- _Your goal_:
Repeat exactly the line that contains "equal opportunity employer (560, 2535)" and every line below it to the end of the material, omitting all others.

---- Exercise inputs

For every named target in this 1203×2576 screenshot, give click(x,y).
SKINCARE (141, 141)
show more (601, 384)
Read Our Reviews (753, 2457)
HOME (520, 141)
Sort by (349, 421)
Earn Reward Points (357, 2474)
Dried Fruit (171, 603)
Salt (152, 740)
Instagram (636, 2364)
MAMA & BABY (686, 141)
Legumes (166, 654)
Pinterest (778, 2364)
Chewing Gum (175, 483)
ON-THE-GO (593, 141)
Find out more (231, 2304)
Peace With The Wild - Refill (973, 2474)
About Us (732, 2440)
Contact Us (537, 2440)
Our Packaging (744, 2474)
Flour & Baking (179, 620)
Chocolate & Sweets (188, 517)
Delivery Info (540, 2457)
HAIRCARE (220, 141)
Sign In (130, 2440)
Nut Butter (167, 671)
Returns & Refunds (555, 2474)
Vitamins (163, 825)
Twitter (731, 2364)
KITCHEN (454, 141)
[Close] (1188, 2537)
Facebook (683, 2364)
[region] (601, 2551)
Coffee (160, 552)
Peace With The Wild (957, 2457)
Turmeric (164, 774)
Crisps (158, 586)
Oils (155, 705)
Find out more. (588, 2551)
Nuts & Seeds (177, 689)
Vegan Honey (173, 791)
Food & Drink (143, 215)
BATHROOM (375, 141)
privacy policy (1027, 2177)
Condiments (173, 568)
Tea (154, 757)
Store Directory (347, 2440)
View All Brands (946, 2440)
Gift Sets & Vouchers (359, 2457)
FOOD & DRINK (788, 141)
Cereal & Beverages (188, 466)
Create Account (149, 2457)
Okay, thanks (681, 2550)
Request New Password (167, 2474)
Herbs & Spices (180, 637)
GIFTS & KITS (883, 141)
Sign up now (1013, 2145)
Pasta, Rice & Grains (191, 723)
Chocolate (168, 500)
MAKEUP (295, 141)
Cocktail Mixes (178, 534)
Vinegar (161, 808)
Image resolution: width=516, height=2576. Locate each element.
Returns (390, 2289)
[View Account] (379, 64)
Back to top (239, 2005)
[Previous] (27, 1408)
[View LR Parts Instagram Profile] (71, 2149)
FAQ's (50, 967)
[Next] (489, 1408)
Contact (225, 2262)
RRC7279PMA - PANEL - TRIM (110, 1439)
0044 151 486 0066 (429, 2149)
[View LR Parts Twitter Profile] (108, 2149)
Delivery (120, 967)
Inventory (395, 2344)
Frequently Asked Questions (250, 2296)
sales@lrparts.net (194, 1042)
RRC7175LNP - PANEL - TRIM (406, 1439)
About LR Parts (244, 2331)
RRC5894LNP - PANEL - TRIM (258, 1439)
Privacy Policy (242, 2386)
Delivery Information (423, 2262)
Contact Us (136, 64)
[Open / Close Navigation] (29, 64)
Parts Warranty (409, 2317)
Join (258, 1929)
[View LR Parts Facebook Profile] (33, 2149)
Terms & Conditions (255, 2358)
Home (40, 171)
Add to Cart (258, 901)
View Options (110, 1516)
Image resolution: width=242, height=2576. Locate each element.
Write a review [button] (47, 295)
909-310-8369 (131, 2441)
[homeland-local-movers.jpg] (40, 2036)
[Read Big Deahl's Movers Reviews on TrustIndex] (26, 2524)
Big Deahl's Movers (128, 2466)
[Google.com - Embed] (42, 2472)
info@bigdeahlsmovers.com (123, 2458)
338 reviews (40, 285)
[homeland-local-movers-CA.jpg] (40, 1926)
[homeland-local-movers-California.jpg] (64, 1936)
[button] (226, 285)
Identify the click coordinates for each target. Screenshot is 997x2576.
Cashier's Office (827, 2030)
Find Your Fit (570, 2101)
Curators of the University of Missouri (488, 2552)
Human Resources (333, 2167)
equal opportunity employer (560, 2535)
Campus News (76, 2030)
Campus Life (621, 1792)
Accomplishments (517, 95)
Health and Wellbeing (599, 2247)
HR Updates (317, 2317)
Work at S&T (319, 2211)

--------

- _Answer section_:
equal opportunity employer (560, 2535)
Campus News (76, 2030)
Campus Life (621, 1792)
Accomplishments (517, 95)
Health and Wellbeing (599, 2247)
HR Updates (317, 2317)
Work at S&T (319, 2211)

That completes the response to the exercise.